## INPUT MATERIAL

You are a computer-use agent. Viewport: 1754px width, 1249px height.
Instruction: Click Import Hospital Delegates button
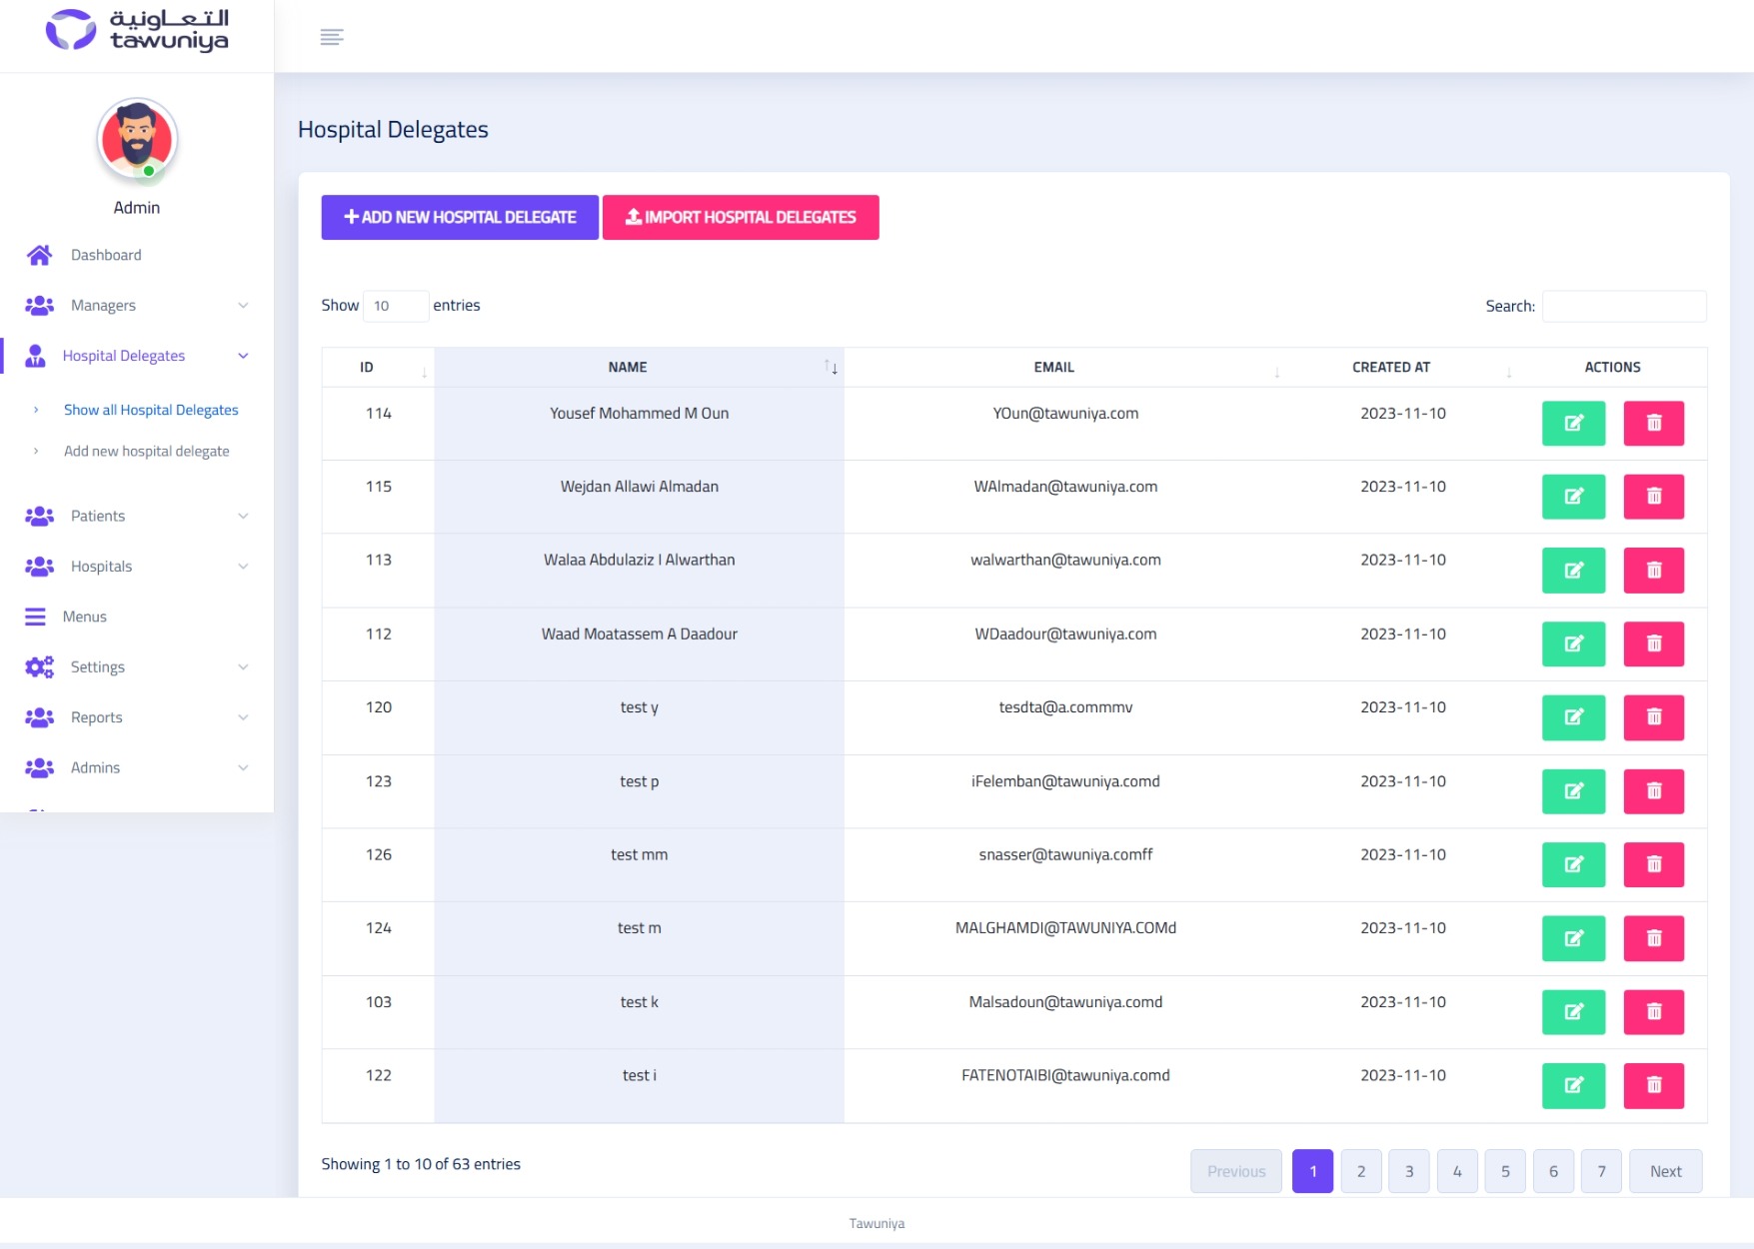point(741,218)
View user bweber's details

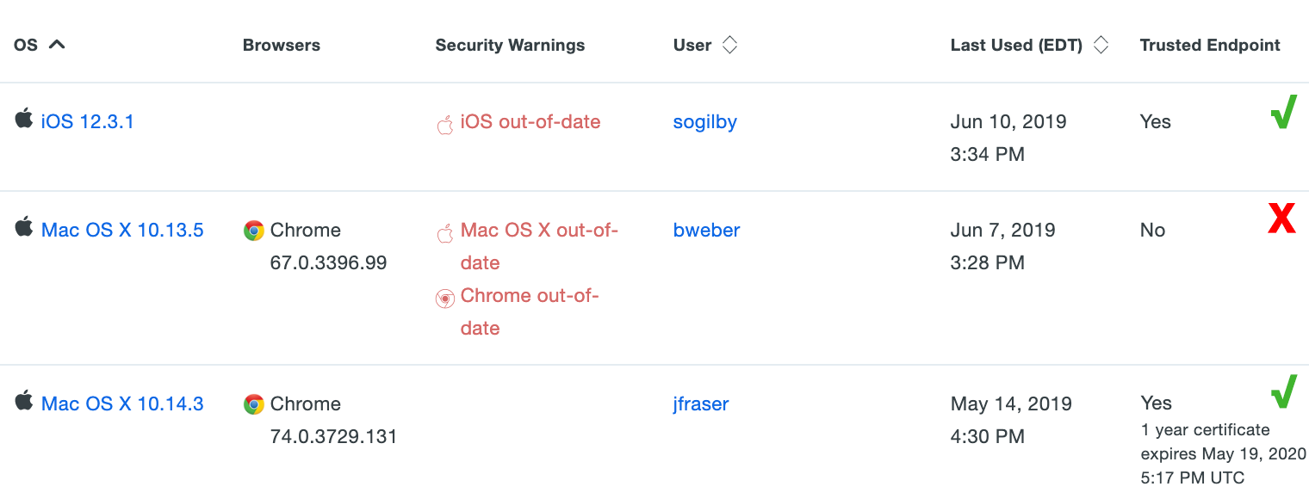pos(706,230)
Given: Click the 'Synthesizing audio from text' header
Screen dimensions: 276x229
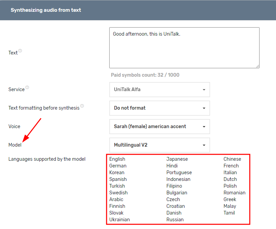Looking at the screenshot, I should coord(46,10).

## WHAT TO WORK ON
Reproduce all of the items above with every occurrence of "Click" replaced by "Select", leaving everything else unchanged. Omit the pictures from your reproduction.

## SOLUTION TO THE EXERCISE
You are a computer-use agent. Viewport: 1754px width, 1249px height.
Instruction: Select Import Hospital Delegates button
point(741,218)
View user bweber's details

pos(706,230)
Given: Select the 'Synthesizing audio from text' header
Screen dimensions: 276x229
Looking at the screenshot, I should coord(46,10).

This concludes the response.